It’s exactly 5 years since Darkwind’s first online Alpha tests.. a 3-lap race with symphonies around the dirt racing track, complete with timetrials. It has certainly come a long way since then!
Block Rockin’ Progress
I approached Anthony, a long-term Darkwind player with a talent for texturing vehicles, to see if he’d like to get involved as the texture artist in Block Rockin’. So now there’s a team of two ![]()
We’re working on a number of themes (Neolithic, Circus, Deep Space, etc.) and therefore different textures for all of the game objects for each of these themes. I have also purchased some music from the excellent Shockwave Sound archive. It turns out streaming music on the iPhone is quite a drain on its puny resources however, so we’re stuck with 30-second song loops.
Game-On
We’re going to be hosting the academic/industry crossover conference ‘Game On‘ here in Galway this year.
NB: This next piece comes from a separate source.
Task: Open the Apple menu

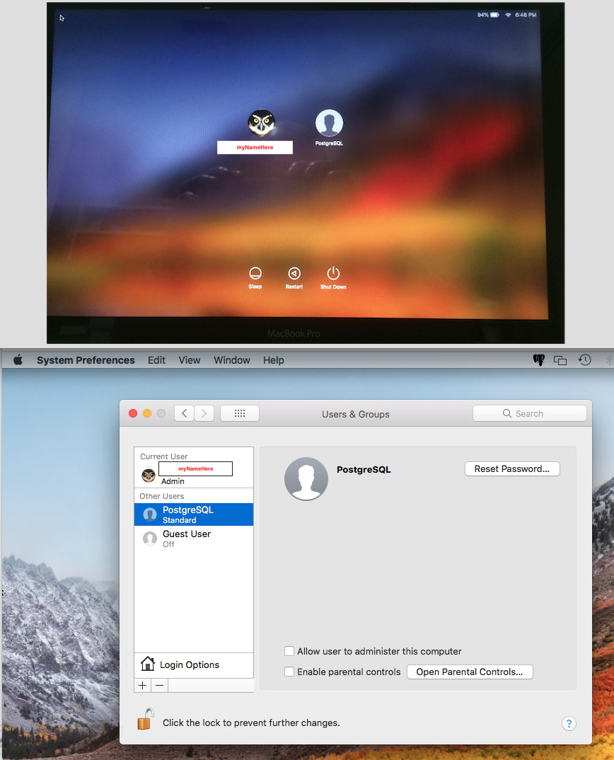Action: [18, 360]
My academic colleague Colm asked me to help out on the organising team, which I’m happy to do since I know he’ll run a tight ship and I’ll only need to row in behind him ![]()
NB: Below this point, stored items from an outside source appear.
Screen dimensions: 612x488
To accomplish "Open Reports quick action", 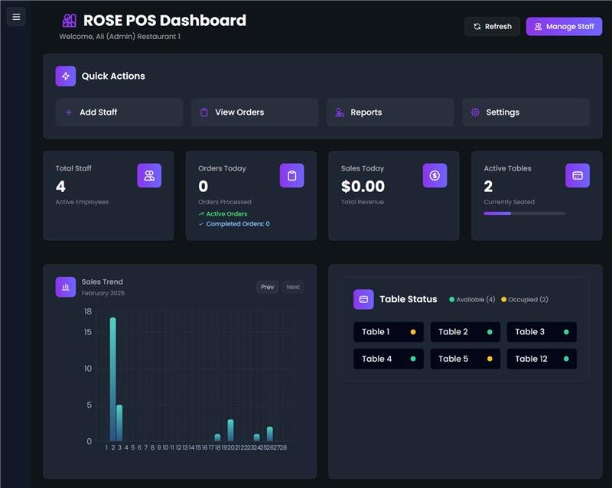I will click(389, 112).
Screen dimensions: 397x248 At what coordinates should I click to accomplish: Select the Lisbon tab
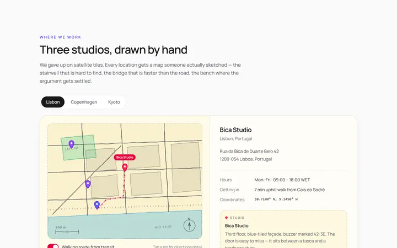(53, 102)
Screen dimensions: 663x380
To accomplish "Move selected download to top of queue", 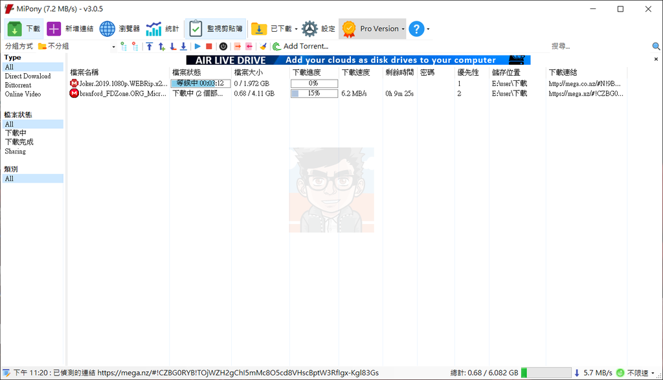I will click(150, 46).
It was only really last year that I learned that valid academic research can include computer games – this was somewhat a revelation to me, as it gives me a way to combine my two major interests into a ‘win-win’. Last year I was at a ‘Serious Games’ conference in Portugal, with a PhD student talking about our work with neural networks and image processing in the development of a ‘social agent’ for online communication tools; I also presented a paper at an AI conference in which I talked about the use of Genetic Algorithms in Darkwind to train the computer to drive races more competitively. You can download the research paper here.
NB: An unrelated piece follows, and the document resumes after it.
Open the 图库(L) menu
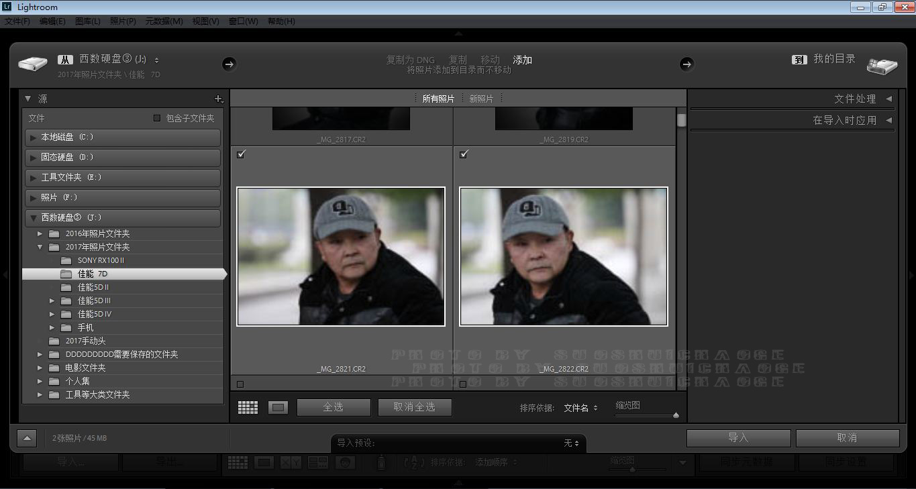This screenshot has width=916, height=489. (x=87, y=21)
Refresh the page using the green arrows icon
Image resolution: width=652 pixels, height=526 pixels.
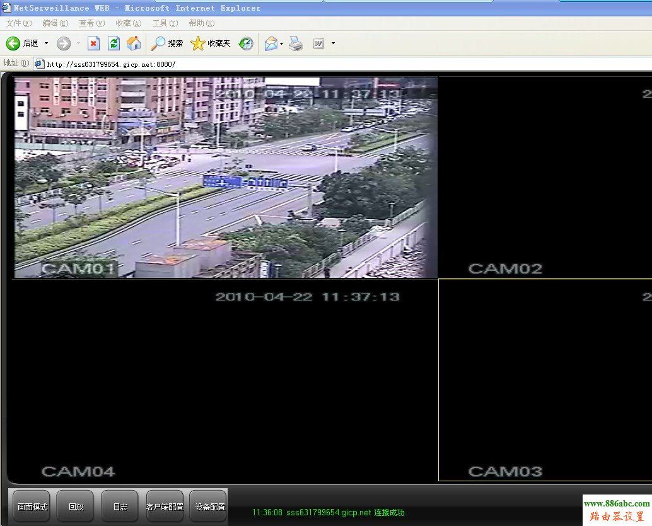tap(114, 43)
This is a win-win I plan to continue with.. I’ll probably put something together about the collaborative ‘virtual whiteboard’ tools in VRCGroups, for the Game On conference itself.
3D Arkanoid
Of the various ideas I have been prototyping, one showing some promise is Block Rockin’ .. it’s a 3D Arkanoid or Brick-Out type game controlled by physics. Using the tilt sensors on the iPhone is a great way to control it too – your bat moves around a circular platform. The blocks are destroyed after a couple of strikes, but they also tumble about and (if they’re in a wall or henge configuration) you get quite a pleasing level of destruction.